Jamis Yusuf, et al. v. Her Majesty the Queen, et al.
(Ont.) (Criminal) (As of Right)
Criminal law - Constitutional law - Charter of Rights - Right to be tried within reasonable time - Whether the Court of Appeal for Ontario erred in applying the wrong standard of review and/or in misapplying the standard of review by substituting its own factual findings for that of the trial judge in re-calculating which party was responsible for the delay - Whether the Court of Appeal for Ontario erred by, after the conclusion of argument on the appeal, requesting supplementary materials be provided by the Crown, and/or in then relying on these materials to reject the Crown’s concession in relation to a factual finding as to delay made by the trial judge, all without providing the appellants the opportunity to make submissions on the issue - Whether the Court of Appeal for Ontario erred by adopting the “micro-counting” approach rejected by this Court in R. v. Jordan, 2016 SCC 27,  1 S.C.R. 631, in allocating delay in quarter-day increments - Whether the Court of Appeal for Ontario erred by deducting periods of delay which were caused by one appellant when calculating the “net delay” for the two other appellants.

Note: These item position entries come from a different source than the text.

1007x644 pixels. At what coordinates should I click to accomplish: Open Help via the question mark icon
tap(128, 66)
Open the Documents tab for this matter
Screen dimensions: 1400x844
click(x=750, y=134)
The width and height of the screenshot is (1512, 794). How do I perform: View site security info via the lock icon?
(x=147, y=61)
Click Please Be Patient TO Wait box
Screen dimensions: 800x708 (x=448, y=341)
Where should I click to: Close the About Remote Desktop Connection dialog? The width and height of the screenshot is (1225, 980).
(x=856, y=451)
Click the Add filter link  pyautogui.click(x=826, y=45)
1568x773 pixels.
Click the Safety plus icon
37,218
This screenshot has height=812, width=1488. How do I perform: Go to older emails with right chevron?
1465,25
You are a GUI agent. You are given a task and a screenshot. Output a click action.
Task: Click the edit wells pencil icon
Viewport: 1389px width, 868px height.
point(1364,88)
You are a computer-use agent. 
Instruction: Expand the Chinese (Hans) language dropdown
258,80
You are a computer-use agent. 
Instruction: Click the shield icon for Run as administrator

Case summaries are prepared by the Office of the Registrar of the Supreme Court of Canada (Law Branch). Please note that summaries are not provided to the Judges of the Court. They are placed on the Court file and website for information purposes only.
At trial before the Ontario Court of Justice that lasted from August 2015 until July 2017, the appellants, Aziz Pauls, Jamal Yusuf and Jamis Yusuf, were found not guilty of aggravated assault, but guilty of the included offence of assault causing bodily harm. Jamal and Jamis Yusuf were also found guilty of unlawful confinement.
Following the guilty verdicts, the three appellants successfully applied for a Jordan stay of proceedings under s. 11(b) of the Canadian Charter of Rights and Freedoms. Applying the Jordan framework, the trial judge found that the presumptive ceiling for delay was 18 months. For Jamal and Jamis Yusuf, the trial judge calculated the net total delay from arrest to verdict at 32 months and 5 days — above the presumptive ceiling. For Aziz Pauls, the net total delay from his arrest to verdict was 22 months and 18 days — also well above the presumptive ceiling.
On appeal, the main issue was whether the trial judge erred in staying proceedings against the three appellants under s. 11(b) of the Charter. A unanimous Court of Appeal allowed the Crown’s appeal, set aside the s. 11(b) stay and remitted the matter to the Ontario Court of Justice for sentencing. On the Court of Appeal’s calculations, the net delay under the Jordan framework for Jamal and Jamis Yusuf was 17 months and 29.5 days and, for Aziz Pauls, 16 months and 4.5 days. Given that the net delay for all appellants fell under the presumptive Jordan ceiling and because the Court of Appeal found there was defence delay, a stay was not warranted.